Given data:
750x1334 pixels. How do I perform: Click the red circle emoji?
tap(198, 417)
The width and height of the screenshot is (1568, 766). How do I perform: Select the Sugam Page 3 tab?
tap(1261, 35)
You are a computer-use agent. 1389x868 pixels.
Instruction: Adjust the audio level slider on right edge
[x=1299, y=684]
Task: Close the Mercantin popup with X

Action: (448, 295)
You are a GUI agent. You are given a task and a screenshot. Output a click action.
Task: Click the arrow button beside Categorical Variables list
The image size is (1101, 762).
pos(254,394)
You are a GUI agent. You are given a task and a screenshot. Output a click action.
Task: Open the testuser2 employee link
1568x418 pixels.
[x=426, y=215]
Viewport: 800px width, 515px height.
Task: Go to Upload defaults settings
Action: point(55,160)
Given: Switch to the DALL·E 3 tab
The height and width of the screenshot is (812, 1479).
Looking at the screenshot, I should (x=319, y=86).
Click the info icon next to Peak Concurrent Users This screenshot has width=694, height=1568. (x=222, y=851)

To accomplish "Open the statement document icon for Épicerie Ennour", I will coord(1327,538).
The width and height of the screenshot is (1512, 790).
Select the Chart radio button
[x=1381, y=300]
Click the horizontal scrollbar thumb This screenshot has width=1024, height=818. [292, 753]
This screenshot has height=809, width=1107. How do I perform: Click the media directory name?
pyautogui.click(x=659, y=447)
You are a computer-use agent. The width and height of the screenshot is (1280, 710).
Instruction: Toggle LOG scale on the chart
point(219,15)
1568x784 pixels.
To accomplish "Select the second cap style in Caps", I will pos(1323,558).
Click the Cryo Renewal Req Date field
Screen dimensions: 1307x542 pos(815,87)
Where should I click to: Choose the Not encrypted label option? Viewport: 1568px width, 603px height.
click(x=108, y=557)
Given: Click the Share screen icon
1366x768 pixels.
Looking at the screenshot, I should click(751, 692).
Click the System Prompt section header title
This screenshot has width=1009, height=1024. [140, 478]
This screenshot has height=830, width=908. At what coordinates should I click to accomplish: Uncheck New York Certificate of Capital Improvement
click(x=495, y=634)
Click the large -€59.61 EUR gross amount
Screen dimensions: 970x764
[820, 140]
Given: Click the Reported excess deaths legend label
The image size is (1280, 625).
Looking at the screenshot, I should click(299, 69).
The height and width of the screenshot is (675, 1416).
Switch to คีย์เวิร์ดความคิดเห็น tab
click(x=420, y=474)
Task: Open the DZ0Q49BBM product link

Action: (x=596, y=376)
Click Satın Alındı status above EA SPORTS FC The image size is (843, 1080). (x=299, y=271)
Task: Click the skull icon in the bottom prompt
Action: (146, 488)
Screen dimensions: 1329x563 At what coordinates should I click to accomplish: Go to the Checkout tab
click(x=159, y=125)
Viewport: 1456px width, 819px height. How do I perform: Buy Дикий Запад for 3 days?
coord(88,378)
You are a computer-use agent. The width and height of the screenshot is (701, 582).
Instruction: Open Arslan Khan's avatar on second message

Exercise: Render the lines above as a JSON list of strings, one string per line, leaving out blank lines.

Finished exercise:
[
  "750x1334 pixels. How do I perform: Click the red circle emoji?",
  "tap(198, 417)",
  "The width and height of the screenshot is (1568, 766). How do I perform: Select the Sugam Page 3 tab?",
  "tap(1261, 35)",
  "You are a computer-use agent. 1389x868 pixels.",
  "Instruction: Adjust the audio level slider on right edge",
  "[x=1299, y=684]",
  "Task: Close the Mercantin popup with X",
  "Action: (448, 295)",
  "You are a GUI agent. You are given a task and a screenshot. Output a click action.",
  "Task: Click the arrow button beside Categorical Variables list",
  "The image size is (1101, 762).",
  "pos(254,394)",
  "You are a GUI agent. You are given a task and a screenshot. Output a click action.",
  "Task: Open the testuser2 employee link",
  "1568x418 pixels.",
  "[x=426, y=215]",
  "Viewport: 800px width, 515px height.",
  "Task: Go to Upload defaults settings",
  "Action: point(55,160)",
  "Given: Switch to the DALL·E 3 tab",
  "The height and width of the screenshot is (812, 1479).",
  "Looking at the screenshot, I should (x=319, y=86).",
  "Click the info icon next to Peak Concurrent Users This screenshot has width=694, height=1568. (x=222, y=851)",
  "To accomplish \"Open the statement document icon for Épicerie Ennour\", I will coord(1327,538).",
  "The width and height of the screenshot is (1512, 790).",
  "Select the Chart radio button",
  "[x=1381, y=300]",
  "Click the horizontal scrollbar thumb This screenshot has width=1024, height=818. [292, 753]",
  "This screenshot has height=809, width=1107. How do I perform: Click the media directory name?",
  "pyautogui.click(x=659, y=447)",
  "You are a computer-use agent. The width and height of the screenshot is (1280, 710).",
  "Instruction: Toggle LOG scale on the chart",
  "point(219,15)",
  "1568x784 pixels.",
  "To accomplish \"Select the second cap style in Caps\", I will pos(1323,558).",
  "Click the Cryo Renewal Req Date field",
  "Screen dimensions: 1307x542 pos(815,87)",
  "Where should I click to: Choose the Not encrypted label option? Viewport: 1568px width, 603px height.",
  "click(x=108, y=557)",
  "Given: Click the Share screen icon",
  "1366x768 pixels.",
  "Looking at the screenshot, I should click(751, 692).",
  "Click the System Prompt section header title",
  "This screenshot has width=1009, height=1024. [140, 478]",
  "This screenshot has height=830, width=908. At what coordinates should I click to accomplish: Uncheck New York Certificate of Capital Improvement",
  "click(x=495, y=634)",
  "Click the large -€59.61 EUR gross amount",
  "Screen dimensions: 970x764",
  "[820, 140]",
  "Given: Click the Reported excess deaths legend label",
  "The image size is (1280, 625).",
  "Looking at the screenshot, I should click(299, 69).",
  "The height and width of the screenshot is (675, 1416).",
  "Switch to คีย์เวิร์ดความคิดเห็น tab",
  "click(x=420, y=474)",
  "Task: Open the DZ0Q49BBM product link",
  "Action: (x=596, y=376)",
  "Click Satın Alındı status above EA SPORTS FC The image size is (843, 1080). (x=299, y=271)",
  "Task: Click the skull icon in the bottom prompt",
  "Action: (146, 488)",
  "Screen dimensions: 1329x563 At what coordinates should I click to accomplish: Go to the Checkout tab",
  "click(x=159, y=125)",
  "Viewport: 1456px width, 819px height. How do I perform: Buy Дикий Запад for 3 days?",
  "coord(88,378)",
  "You are a computer-use agent. The width and height of the screenshot is (701, 582).",
  "Instruction: Open Arslan Khan's avatar on second message"
]